I especially love this bottle.


It's actually a 1930s-ish art deco salt shaker. Like from a roadside diner. It's wonderfully sand blasted on all the ribs.  I imagine  it, long ago, being tucked into a picnic basket to salt the fresh corn and tomatoes, or even the watermelon. Then it rolled off the beach blanket, into the sand, and was left there on the beach for maybe 80 years, until I found it and brought it home. To me a treasure. [but is it happy to be back on my kitchen shelf? Or did it love the freedom of living wild and unfettered all alone on the beach? Oh dear. Maybe it wants to go back?]

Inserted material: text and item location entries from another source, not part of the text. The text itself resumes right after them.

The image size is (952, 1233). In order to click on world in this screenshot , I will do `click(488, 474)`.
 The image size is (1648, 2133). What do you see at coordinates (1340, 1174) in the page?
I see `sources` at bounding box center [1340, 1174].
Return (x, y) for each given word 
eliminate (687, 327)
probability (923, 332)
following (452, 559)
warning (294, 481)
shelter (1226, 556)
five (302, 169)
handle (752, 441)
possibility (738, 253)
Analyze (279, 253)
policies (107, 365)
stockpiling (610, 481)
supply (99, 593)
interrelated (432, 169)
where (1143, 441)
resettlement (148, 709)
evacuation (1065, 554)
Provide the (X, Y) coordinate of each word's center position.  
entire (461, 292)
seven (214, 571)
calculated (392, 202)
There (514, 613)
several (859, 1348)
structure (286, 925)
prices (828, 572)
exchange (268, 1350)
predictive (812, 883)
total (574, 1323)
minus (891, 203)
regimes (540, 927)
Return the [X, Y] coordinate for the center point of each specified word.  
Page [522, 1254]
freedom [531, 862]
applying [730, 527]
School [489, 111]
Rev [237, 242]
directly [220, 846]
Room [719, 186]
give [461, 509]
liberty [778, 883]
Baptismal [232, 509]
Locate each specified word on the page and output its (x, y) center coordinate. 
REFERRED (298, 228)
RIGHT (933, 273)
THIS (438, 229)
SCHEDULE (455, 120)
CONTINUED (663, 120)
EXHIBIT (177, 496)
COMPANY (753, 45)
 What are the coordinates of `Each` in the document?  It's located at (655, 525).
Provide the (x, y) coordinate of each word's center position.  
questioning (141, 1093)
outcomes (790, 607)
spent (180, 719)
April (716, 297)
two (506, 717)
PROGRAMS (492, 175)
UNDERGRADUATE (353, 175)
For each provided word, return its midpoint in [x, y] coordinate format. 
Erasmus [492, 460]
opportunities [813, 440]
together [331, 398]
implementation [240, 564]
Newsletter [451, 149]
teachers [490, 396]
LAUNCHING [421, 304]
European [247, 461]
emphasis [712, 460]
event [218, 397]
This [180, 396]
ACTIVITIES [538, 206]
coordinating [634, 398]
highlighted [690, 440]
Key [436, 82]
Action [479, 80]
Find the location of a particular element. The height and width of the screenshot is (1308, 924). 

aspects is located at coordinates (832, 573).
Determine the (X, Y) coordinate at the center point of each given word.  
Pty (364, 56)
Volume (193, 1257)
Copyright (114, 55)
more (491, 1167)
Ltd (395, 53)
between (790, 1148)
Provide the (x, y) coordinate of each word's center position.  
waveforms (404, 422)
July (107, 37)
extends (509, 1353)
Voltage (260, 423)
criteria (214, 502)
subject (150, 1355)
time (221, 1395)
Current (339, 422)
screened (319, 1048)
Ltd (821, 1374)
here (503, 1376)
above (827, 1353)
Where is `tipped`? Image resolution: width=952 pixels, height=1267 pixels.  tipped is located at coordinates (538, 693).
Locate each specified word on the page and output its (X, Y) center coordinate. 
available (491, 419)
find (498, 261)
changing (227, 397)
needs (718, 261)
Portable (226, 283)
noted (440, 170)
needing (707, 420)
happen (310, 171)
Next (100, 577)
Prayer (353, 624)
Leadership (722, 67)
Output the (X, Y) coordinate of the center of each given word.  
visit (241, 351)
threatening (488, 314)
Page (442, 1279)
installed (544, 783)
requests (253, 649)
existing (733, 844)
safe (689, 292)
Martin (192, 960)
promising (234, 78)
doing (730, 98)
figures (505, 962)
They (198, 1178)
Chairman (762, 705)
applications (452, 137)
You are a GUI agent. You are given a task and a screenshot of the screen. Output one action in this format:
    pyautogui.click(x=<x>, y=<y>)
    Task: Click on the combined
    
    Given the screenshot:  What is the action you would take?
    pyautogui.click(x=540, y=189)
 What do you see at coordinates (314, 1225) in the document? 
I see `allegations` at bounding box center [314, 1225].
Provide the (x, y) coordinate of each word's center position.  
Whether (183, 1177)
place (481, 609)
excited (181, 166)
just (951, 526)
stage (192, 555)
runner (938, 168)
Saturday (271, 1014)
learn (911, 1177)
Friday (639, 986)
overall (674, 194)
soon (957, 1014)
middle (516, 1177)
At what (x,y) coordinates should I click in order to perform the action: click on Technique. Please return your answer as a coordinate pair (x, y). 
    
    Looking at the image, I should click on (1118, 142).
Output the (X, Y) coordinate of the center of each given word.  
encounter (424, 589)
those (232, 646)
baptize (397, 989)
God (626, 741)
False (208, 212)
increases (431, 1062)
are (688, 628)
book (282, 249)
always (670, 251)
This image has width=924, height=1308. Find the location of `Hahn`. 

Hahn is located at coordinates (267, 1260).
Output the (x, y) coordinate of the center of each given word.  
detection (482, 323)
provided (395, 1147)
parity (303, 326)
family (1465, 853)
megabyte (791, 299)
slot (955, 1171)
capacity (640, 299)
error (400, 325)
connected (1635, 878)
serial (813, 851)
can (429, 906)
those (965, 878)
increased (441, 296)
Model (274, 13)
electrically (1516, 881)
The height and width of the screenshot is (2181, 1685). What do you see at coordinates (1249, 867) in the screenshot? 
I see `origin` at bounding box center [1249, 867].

Summertime's borders are going steadily but slowly.




A learning curve here, it's good to learn new things [Itell myself hopefully]--like how the flowers and birds have to be sewed before the long garland stem, because they must tuck under; the baskets' stars have to go on last---and must be lined with opaque Pellon so they don't shade through and look messy, because the stems go in behind the baskets, which must be left open. Then the yoyos!? They will wait until everything is done, even the binding and washing, after the quilting is done. Only then can I sew on my adorable yoyos from from Sue, and the birdies' eyes and the stamens in the morning glories.
Not pressed because the stem line is drawn in Frixion pen....


Patience is key.


Are you a patient person? Do you think it's a needed trait to be a sewer or a quilter, a cook, a gardner, a mom? Do you value patience in others? Or is it just...boring?

love


lizzy

gone to the beach.....

PS full disclosure: I am very patient with a project, or with animals and children. I'm okay with traffic delays even. But I won't wait even a  minute at a store, to pay for something. Grocery store excepted. LOL.


Tonight the Moon is full. The May moon is called the Flower Moon, though I have always known it as the Herring Moon, when the herring swim from the ocean, upstream into the freshwater creeks, to spawn.





Tonight and tomorrow at low tide, the ancient horseshoe crabs will crawl ashore and lay their eggs. They slowly rotate and dig a hole that they somehow line with a sand and ''glue'' substance, and the females deposit their hundreds of eggs. Some will be food for the plovers and terns, but many will become crabs, big as a trashcan lid! Life's circle.